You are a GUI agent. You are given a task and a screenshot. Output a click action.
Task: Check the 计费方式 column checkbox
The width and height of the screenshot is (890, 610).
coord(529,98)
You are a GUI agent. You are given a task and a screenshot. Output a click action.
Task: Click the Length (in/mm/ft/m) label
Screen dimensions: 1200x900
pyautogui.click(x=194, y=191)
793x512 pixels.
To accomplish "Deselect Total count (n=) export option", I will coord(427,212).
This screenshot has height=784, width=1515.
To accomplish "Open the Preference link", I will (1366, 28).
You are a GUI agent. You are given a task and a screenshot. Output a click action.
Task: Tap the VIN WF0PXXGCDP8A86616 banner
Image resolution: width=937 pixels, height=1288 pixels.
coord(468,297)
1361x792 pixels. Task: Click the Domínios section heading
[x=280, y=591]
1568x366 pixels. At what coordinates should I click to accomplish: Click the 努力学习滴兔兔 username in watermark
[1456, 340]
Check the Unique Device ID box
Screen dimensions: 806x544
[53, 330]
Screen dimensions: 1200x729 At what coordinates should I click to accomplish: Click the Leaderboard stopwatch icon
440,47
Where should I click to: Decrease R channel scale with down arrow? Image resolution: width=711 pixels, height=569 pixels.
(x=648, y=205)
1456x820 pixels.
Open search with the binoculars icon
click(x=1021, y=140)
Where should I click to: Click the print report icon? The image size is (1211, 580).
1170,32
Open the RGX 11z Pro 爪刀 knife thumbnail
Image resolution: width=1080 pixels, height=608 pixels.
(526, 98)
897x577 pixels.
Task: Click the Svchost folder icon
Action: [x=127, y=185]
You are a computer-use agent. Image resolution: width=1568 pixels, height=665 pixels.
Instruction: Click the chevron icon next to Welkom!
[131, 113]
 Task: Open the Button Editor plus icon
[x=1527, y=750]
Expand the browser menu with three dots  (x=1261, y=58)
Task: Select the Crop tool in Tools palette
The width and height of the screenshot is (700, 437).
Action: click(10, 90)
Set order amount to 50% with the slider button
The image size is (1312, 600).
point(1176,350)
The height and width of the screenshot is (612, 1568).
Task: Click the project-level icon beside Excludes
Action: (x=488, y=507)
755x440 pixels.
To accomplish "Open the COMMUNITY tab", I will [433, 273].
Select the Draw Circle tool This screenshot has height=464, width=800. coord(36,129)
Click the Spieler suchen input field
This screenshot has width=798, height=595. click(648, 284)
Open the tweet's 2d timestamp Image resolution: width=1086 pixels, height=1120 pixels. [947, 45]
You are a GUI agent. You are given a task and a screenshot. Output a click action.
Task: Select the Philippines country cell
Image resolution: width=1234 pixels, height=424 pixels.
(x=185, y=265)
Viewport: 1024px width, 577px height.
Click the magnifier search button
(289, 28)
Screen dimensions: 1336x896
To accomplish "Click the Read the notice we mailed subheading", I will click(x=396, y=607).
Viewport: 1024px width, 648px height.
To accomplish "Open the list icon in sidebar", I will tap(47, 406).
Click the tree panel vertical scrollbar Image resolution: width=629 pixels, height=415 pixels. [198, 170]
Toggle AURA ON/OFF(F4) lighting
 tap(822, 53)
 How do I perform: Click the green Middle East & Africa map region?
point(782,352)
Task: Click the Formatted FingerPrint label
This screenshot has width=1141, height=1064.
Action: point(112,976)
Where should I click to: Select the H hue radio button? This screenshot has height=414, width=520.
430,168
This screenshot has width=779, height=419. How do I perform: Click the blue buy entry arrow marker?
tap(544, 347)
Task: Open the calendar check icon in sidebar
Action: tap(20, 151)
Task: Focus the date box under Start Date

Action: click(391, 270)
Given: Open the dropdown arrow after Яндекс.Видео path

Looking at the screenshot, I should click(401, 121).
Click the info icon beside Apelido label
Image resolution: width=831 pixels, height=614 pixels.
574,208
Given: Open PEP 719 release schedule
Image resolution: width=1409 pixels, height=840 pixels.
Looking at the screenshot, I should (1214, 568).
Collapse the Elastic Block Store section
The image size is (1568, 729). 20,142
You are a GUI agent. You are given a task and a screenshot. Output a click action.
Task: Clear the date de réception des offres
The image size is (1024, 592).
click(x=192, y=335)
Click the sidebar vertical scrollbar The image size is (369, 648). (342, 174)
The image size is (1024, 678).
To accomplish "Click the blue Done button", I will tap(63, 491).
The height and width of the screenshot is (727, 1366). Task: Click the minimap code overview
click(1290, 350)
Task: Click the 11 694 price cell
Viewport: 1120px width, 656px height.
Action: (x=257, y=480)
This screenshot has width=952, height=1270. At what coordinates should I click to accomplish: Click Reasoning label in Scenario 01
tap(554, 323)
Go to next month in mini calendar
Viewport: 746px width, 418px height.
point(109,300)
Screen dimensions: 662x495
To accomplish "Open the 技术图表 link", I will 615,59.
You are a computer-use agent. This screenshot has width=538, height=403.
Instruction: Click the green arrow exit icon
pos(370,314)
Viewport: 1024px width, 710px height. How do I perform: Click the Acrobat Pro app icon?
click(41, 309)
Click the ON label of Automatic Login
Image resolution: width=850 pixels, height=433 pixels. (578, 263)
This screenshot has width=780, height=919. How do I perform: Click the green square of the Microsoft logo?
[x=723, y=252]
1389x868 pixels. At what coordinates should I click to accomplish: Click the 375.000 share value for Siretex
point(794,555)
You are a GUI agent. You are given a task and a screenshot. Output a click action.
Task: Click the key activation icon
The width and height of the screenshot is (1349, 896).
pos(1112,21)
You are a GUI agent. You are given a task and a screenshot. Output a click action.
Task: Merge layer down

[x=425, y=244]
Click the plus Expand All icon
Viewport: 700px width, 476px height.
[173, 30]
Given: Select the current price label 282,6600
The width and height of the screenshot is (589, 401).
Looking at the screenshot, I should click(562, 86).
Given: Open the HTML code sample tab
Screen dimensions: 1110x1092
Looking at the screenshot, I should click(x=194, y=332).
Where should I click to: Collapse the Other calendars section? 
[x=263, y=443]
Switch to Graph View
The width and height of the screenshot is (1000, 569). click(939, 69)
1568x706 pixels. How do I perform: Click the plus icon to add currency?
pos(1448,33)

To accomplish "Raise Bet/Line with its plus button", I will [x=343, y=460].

•••••

Goal of the exercise
Return the listing above in full, character for character.

Response to this task
You are a GUI agent. You are given a task and a screenshot. Output a click action.
Task: Check the 计费方式 column checkbox
The width and height of the screenshot is (890, 610).
coord(529,98)
You are a GUI agent. You are given a task and a screenshot. Output a click action.
Task: Click the Length (in/mm/ft/m) label
Screen dimensions: 1200x900
pyautogui.click(x=194, y=191)
793x512 pixels.
To accomplish "Deselect Total count (n=) export option", I will coord(427,212).
This screenshot has height=784, width=1515.
To accomplish "Open the Preference link", I will (1366, 28).
You are a GUI agent. You are given a task and a screenshot. Output a click action.
Task: Tap the VIN WF0PXXGCDP8A86616 banner
Image resolution: width=937 pixels, height=1288 pixels.
coord(468,297)
1361x792 pixels. Task: Click the Domínios section heading
[x=280, y=591]
1568x366 pixels. At what coordinates should I click to accomplish: Click the 努力学习滴兔兔 username in watermark
[1456, 340]
Check the Unique Device ID box
Screen dimensions: 806x544
[53, 330]
Screen dimensions: 1200x729 At what coordinates should I click to accomplish: Click the Leaderboard stopwatch icon
440,47
Where should I click to: Decrease R channel scale with down arrow? Image resolution: width=711 pixels, height=569 pixels.
(x=648, y=205)
1456x820 pixels.
Open search with the binoculars icon
click(x=1021, y=140)
Where should I click to: Click the print report icon? The image size is (1211, 580).
1170,32
Open the RGX 11z Pro 爪刀 knife thumbnail
Image resolution: width=1080 pixels, height=608 pixels.
(526, 98)
897x577 pixels.
Task: Click the Svchost folder icon
Action: [x=127, y=185]
You are a computer-use agent. Image resolution: width=1568 pixels, height=665 pixels.
Instruction: Click the chevron icon next to Welkom!
[131, 113]
 Task: Open the Button Editor plus icon
[x=1527, y=750]
Expand the browser menu with three dots  (x=1261, y=58)
Task: Select the Crop tool in Tools palette
The width and height of the screenshot is (700, 437).
Action: click(10, 90)
Set order amount to 50% with the slider button
The image size is (1312, 600).
point(1176,350)
The height and width of the screenshot is (612, 1568).
Task: Click the project-level icon beside Excludes
Action: (x=488, y=507)
755x440 pixels.
To accomplish "Open the COMMUNITY tab", I will [433, 273].
Select the Draw Circle tool This screenshot has height=464, width=800. coord(36,129)
Click the Spieler suchen input field
This screenshot has width=798, height=595. click(648, 284)
Open the tweet's 2d timestamp Image resolution: width=1086 pixels, height=1120 pixels. [947, 45]
You are a GUI agent. You are given a task and a screenshot. Output a click action.
Task: Select the Philippines country cell
Image resolution: width=1234 pixels, height=424 pixels.
(x=185, y=265)
Viewport: 1024px width, 577px height.
Click the magnifier search button
(289, 28)
Screen dimensions: 1336x896
To accomplish "Click the Read the notice we mailed subheading", I will click(x=396, y=607).
Viewport: 1024px width, 648px height.
To accomplish "Open the list icon in sidebar", I will tap(47, 406).
Click the tree panel vertical scrollbar Image resolution: width=629 pixels, height=415 pixels. [198, 170]
Toggle AURA ON/OFF(F4) lighting
 tap(822, 53)
 How do I perform: Click the green Middle East & Africa map region?
point(782,352)
Task: Click the Formatted FingerPrint label
This screenshot has width=1141, height=1064.
Action: point(112,976)
Where should I click to: Select the H hue radio button? This screenshot has height=414, width=520.
430,168
This screenshot has width=779, height=419. How do I perform: Click the blue buy entry arrow marker?
tap(544, 347)
Task: Open the calendar check icon in sidebar
Action: tap(20, 151)
Task: Focus the date box under Start Date

Action: click(391, 270)
Given: Open the dropdown arrow after Яндекс.Видео path

Looking at the screenshot, I should click(401, 121).
Click the info icon beside Apelido label
Image resolution: width=831 pixels, height=614 pixels.
574,208
Given: Open PEP 719 release schedule
Image resolution: width=1409 pixels, height=840 pixels.
Looking at the screenshot, I should (1214, 568).
Collapse the Elastic Block Store section
The image size is (1568, 729). 20,142
You are a GUI agent. You are given a task and a screenshot. Output a click action.
Task: Clear the date de réception des offres
The image size is (1024, 592).
click(x=192, y=335)
Click the sidebar vertical scrollbar The image size is (369, 648). (342, 174)
The image size is (1024, 678).
To accomplish "Click the blue Done button", I will tap(63, 491).
The height and width of the screenshot is (727, 1366). Task: Click the minimap code overview
click(1290, 350)
Task: Click the 11 694 price cell
Viewport: 1120px width, 656px height.
Action: (x=257, y=480)
This screenshot has width=952, height=1270. At what coordinates should I click to accomplish: Click Reasoning label in Scenario 01
tap(554, 323)
Go to next month in mini calendar
Viewport: 746px width, 418px height.
point(109,300)
Screen dimensions: 662x495
To accomplish "Open the 技术图表 link", I will 615,59.
You are a computer-use agent. This screenshot has width=538, height=403.
Instruction: Click the green arrow exit icon
pos(370,314)
Viewport: 1024px width, 710px height. How do I perform: Click the Acrobat Pro app icon?
click(41, 309)
Click the ON label of Automatic Login
Image resolution: width=850 pixels, height=433 pixels. (578, 263)
This screenshot has width=780, height=919. How do I perform: Click the green square of the Microsoft logo?
[x=723, y=252]
1389x868 pixels. At what coordinates should I click to accomplish: Click the 375.000 share value for Siretex
point(794,555)
You are a GUI agent. You are given a task and a screenshot. Output a click action.
Task: Click the key activation icon
The width and height of the screenshot is (1349, 896).
pos(1112,21)
You are a GUI agent. You are given a task and a screenshot. Output a click action.
Task: Merge layer down

[x=425, y=244]
Click the plus Expand All icon
Viewport: 700px width, 476px height.
[173, 30]
Given: Select the current price label 282,6600
The width and height of the screenshot is (589, 401).
Looking at the screenshot, I should click(562, 86).
Given: Open the HTML code sample tab
Screen dimensions: 1110x1092
Looking at the screenshot, I should click(x=194, y=332).
Where should I click to: Collapse the Other calendars section? 
[x=263, y=443]
Switch to Graph View
The width and height of the screenshot is (1000, 569). click(939, 69)
1568x706 pixels. How do I perform: Click the plus icon to add currency?
pos(1448,33)

To accomplish "Raise Bet/Line with its plus button", I will [x=343, y=460].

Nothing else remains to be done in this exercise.